Infoqube:  This one has me very intrigued right now.  It’s perhaps more powerful than any of these and infinitely configurable, which I normally love.  Pierre is an amazing developer.  He’s my spirit animal if my IQ was 30 points higher, I was much more disciplined, and Canadian.  The new mind-mapping trick it does to display connections like CT is huge.  I even like that it used to be called SQLnotes and the forums are still based there.  Just reminds you that this is the ultimate personal database.  It’s the optimus prime of all of these.  Just do a bunch of tinkering and it’ll be CT or UltraRecall or some mutant thing in-between.  It’s even got GANTT CHARTS.  Who doesn’t love gantt charts?!  Only me then? Right on.  I’ve poked around with it a bit and just can’t get past the initial lost stage.  That says a lot more about my capabilities than the software though.  I’m looking for a personal wiki that has solid database functionality.  IQ feels much more like a free-form database that can act like a wiki.  Really, there’s no difference in function, they are all databases, we are just debating GUI’s here.  It feels like every time I have the thought “I wish OneNote could do X” it’s IQ that’s always is ready to step up to the plate.  It truly checks every box and I think it can be the ultimate two-page outliner….I just don’t quite know how to drive it.  Maybe part of the problem is I’m so mesmerized by it’s functions that I have trouble just using a subset until I’m ready to make the leap to next-level PKM-ing.  OneNote is the only one I can drive without the interface getting in the way.  Perhaps my migration needs to be using something else just like I use OneNote and slowly grow from there rather than being overwhelmed by features and paralyzed with indecision.

 


Posted by Stephen Zeoli
May 22, 2018 at 01:30 PM

 

Does anyone use Zoot anymore?

 


Posted by WSP
May 22, 2018 at 01:40 PM

 

I’m a heavy user of both MyInfo and OneNote—as well as some other apps such as Evernote, CintaNotes, and RightNote—and, I suspect like many other people, am trying to reduce my reliance on OneNote as it slopes toward obsolescence.

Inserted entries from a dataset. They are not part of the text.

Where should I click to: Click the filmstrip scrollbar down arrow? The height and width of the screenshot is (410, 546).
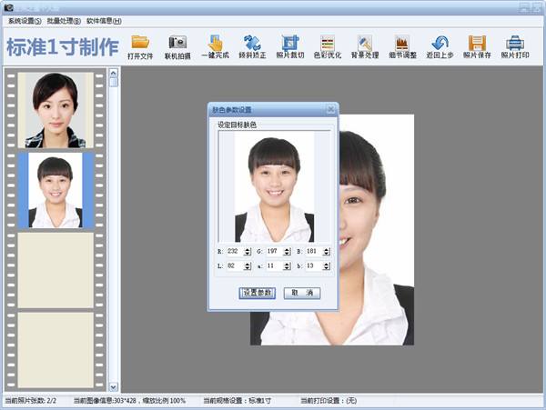pos(114,386)
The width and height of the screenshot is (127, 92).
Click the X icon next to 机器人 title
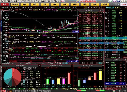click(126, 8)
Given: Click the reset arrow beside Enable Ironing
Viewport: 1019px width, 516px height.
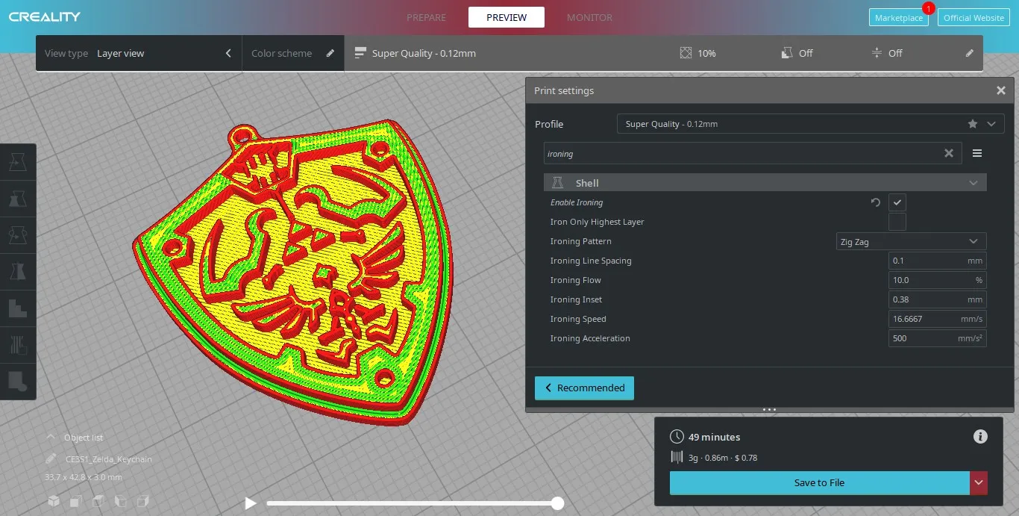Looking at the screenshot, I should click(x=876, y=202).
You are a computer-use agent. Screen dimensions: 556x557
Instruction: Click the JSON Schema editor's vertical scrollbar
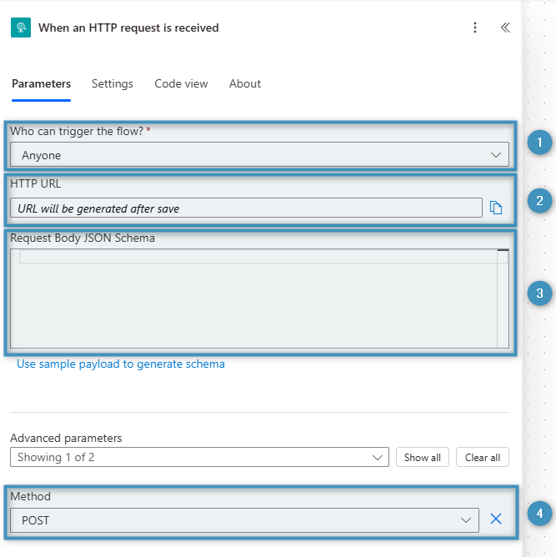coord(503,299)
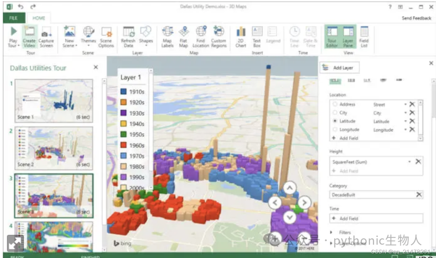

Just a few thoughts about MyInfo: Petko’s work on version 7 is coming along slowly but steadily (I’m a beta tester), and when it’s completed it will, for me at least, nicely take over most of the tasks of OneNote. As far as I can tell, the only two ON functions I will miss in MyInfo are the ability to install it on my iPhone (Petko says he hopes to make it cross-platform, but I suspect that will take a while to do) and OneNote’s OCR of text images. The latter I can accomplish with third-party software, though that’s slightly less convenient. Otherwise I would offer the generalization that version 7 of MyInfo will do essentially everything that version 6 already does and will add some new capabilities and refinements. I look forward to using it even more in the future and hope to gradually shift my old material out of OneNote.